EW also inhabits another world, in which “Rocket City” exists in a post-apocalyptic dystopian landscape populated by robots, homunculi , humans (“just a soul caught up in a piece of meat”) and characters from science fiction. It from is this world that “Bad Ghost” has emerged.
As EW says: “This is the story of a character who, in the post-apocalyptic future, accidentally acquires a secondary soul, is killed, and after death feels very guilty about the whole thing……..I unabashedly admit that this song was totally inspired by the issues surrounding Jadzia Dax from Star Trek: Deep Space 9…..”.
To quote Wikipedia: “Jadzia Dax is a joined Trill. Though she appears to be a young woman, Jadzia lives in symbiosis with a long-lived creature, known as a symbiont, named Dax. The two share a single, conscious mind, and her personality is a blending of the characteristics of both the host and the symbiont. As such, Jadzia has access to all the skills and memories of the symbiont's seven previous hosts.”
Knowing all this helps understand the song, but being a Star Trek fan is not a pre-requisite. As a song “Bad Ghost” is striking in its musical inventiveness and as a vehicle for EW’s voice.
“Bad Ghost” has travelled with EW for a few years now, usually performed in solo gigs, often with the support of effects driven from his iPad. It’s a favourite in EWs’ live and online setlists. EW’s live performances of this song appear on his “Alive and Undisclosed” album and numerous YouTube videos from his performances in Glasgow, Scotland and the USA. It’s a song that shows off EW’s incredible vocal skills, an astounding talent that arose from vocal training at his mother’s knee.
This incarnation of “Bad Ghost” sits within EW’s tradition of constantly transforming his songs (check out Homunculus and Homunculus IV on ewharris.bandcamp.com) and demonstrates his remarkable proficiency as a producer, songwriter, instrumentalist and singer.
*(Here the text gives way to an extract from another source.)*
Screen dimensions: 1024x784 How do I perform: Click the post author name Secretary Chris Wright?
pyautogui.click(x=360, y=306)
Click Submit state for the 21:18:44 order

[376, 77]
Anyone who has watched EW’s lockdown Facebook Live streams will recognize his curious collection of screens, keyboards, mysterious flashing lights and weird and wonderful effects that seem to appear from nowhere. This production, however, comes from veteran producer/engineers Kia Eshghi and Chris D.Butler for their brand new co-lable: Hanging Dilettante Records, giving birth to a well-crafted and commercially viable single.
In "Bad Ghost" E.W. and the producers have taken what is already an inventively constructed song and added layers of rhythm and sonic variety which could easily have been fashioned by future producers with their ears set to twentieth century synthesized electronic effects. Yet the guitar and voice still stand out, and the song is a success in its own right.
Listening on good sound equipment exposes the range of sonic arts in this production; from gut-curdling bass notes to tinkling doorbell arpeggio riffs; accompanied by marching snares and synths. There’s a heavily layered rocky middle section that is “…….one way to express the unresolved quality of conflicting emotions issuing from multiple parties”. It’s a production with its feet in subterranean caverns and its head in the stars.
Rising above the electronic wizardry, E.W.’s voice shines out, though at times it’s acquiescent to other elements of the soundworld as it retreats into ghostly landscapes. This is a great, well-constructed song with strong melody and lyrics that has emerged from E.W. as a viable single with its place in the 21st century.